During the first few weeks of March 2020, Colin Finnerty, a 21-year-old lift operator at a popular ski resort in central Idaho came down with a cold. While he had heard about the COVID-19 pandemic spreading across the country, he also recalled many news stories about how it wasn’t affecting younger people his age and didn’t think twice about it. Three days later his condition had worsened significantly: an unshakeable fever, and vomiting for seven hours straight. A trip to the hospital revealed he had pneumonia in one lung, and he was tested for COVID-19 and sent home with some antibiotics. Two days later he would return to the hospital, receiving oxygen support and spending the next week coughing up blood, suffering from extreme dehydration, fevers, and body aches.
His positive COVID-19 test wouldn’t be confirmed until three days after he had been discharged. Sitting at home recovering, Colin wondered if his nicotine habit had nearly cost him his life. In an interview with KQED FM, Colin stated “I did vape, and I did smoke, and it did hit me super, super violently”.
What Colin didn’t know then, but what we know now, is that smoking and e-cigarette use are habits that place people in a higher risk bracket to not only to contract COVID-19 but to have a more adverse case of the disease. A recently published literature review, “Tobacco use as a well-recognized cause of severe COVID-19 manifestations, suggests that tobacco use/smoking is a potential risk factor for COVID-19 infections with severe presentation”. The review, published in Respiratory Medicine, combed through articles from January 1, 2020, to September 10, 2020, using keywords such as “tobacco,” “COVID-19,” and “smoking” to tease out relevant studies and articles showing evidence that tobacco use may be an indicator for severe COVID-19 manifestation. 23 studies were included in the analysis leading to the review’s conclusion that “there is a very close association between tobacco use and severe COVID-19 manifestations.”1
While the review continues to explain the methodology used in both the literature review and some of the studies included within, as well as the biological mechanisms behind the causes of this association, it ultimately concludes by addressing the heart of the issue: perhaps the COVID-19 pandemic may be a “game-changer” towards helping to achieve a tobacco-free world by showing real-time evidence of disease severity presenting in tobacco users versus those who do not use.

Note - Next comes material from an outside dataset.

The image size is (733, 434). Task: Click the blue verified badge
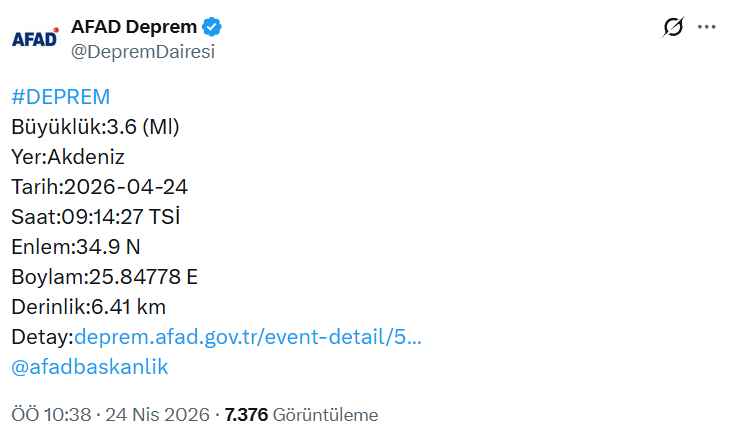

Furthermore, they explain that while the tobacco industry has “exploited” the pandemic using forums like social media to market tobacco products to youth, this halting of normal social situations and a slowdown of the movement of goods could and should be used by healthcare professionals and the greater tobacco cessation community as a catalyst to help push for more tobacco cessation programs now more than ever, using the evidence shown that tobacco use is associated with severe COVID-19 presentations as additional incentive to motivate quitting.
References: 1. Gupta, Alpana K., Suzanne Tanya Nethan, and Ravi Mehrotra. “Tobacco use as a well-recognized cause of severe COVID-19 manifestations.” Respiratory medicine (2020): 106233.